Far from its origins as a digital mode of journaling, blogging (derived from the phrase “web log”) has gained new status as a powerful content marketing tool for improving SEO and connecting with customers.
But unfortunately, what started out as a simple process of chronicling daily thoughts has become a complicated marketing endeavor worthy of its own committed teams and resources.
The problem? Putting so much emphasis on business blogging as a promotional strategy has turned it into a complicated morass that frustrates well-intentioned website owners. If left unchecked, this frustration can lead to the termination of blogging altogether – robbing the website of a host of powerful benefits.
If you find yourself feeling frustrated and overwhelmed by the business blogging process, it could be that you’re making things more complicated than they need to be. Check out the following blogging mistakes to see if your company is suffering from this common problem:
Try to cover too much in every post
Take this rule to heart: one post, one idea.
One of the easiest ways to make blogging more complicated than it needs to be is to try to throw everything you know about a given subject into a single post. If you find yourself taking an excessive number of tangents every time you sit down to write a post, you’re likely falling into this trap!

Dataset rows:
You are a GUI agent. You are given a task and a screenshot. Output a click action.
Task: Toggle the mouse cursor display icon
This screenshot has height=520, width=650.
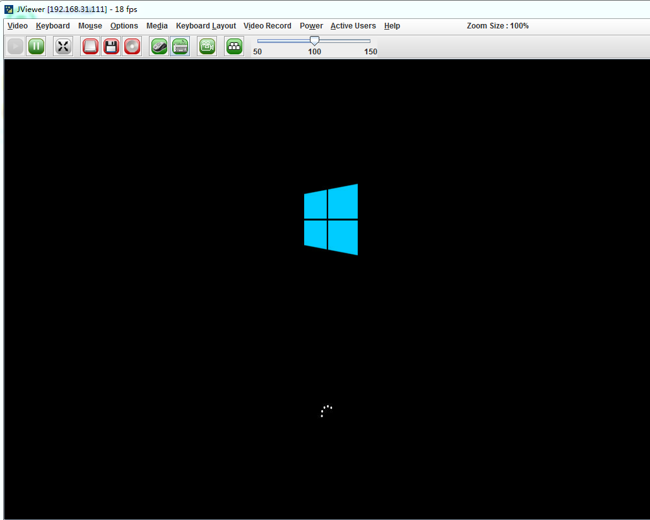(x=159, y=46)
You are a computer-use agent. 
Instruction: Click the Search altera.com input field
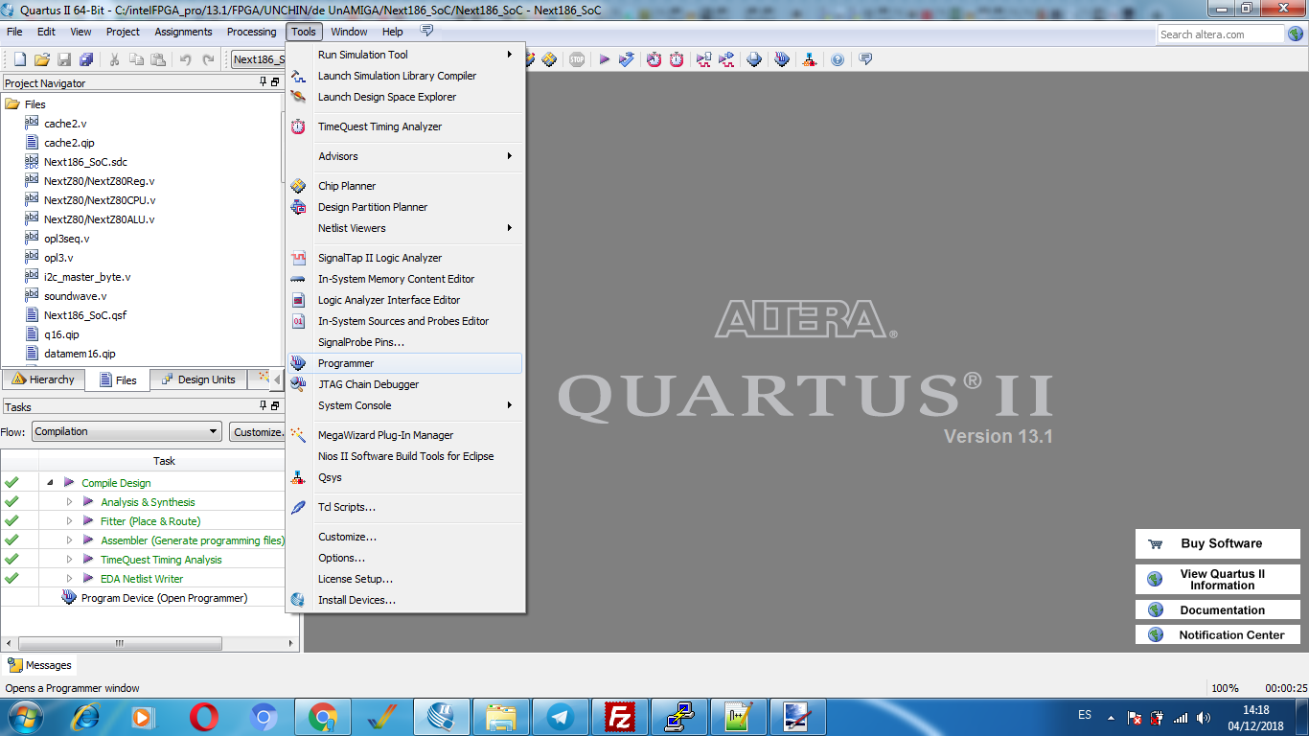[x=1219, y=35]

Request 1: In the text on business blogging, which phrase is the word "blogging" derived from?
Request 2: Rewrite the part of the business blogging text starting with "If you find yourself feeling" and going on through "post, one idea.", changing "overwhelmed" to "swamped".

Written reply 1: "Web log"

Written reply 2:
If you find yourself feeling frustrated and swamped by the business blogging process, it could be that you’re making things more complicated than they need to be. Check out the following blogging mistakes to see if your company is suffering from this common problem:
Try to cover too much in every post
Take this rule to heart: one post, one idea.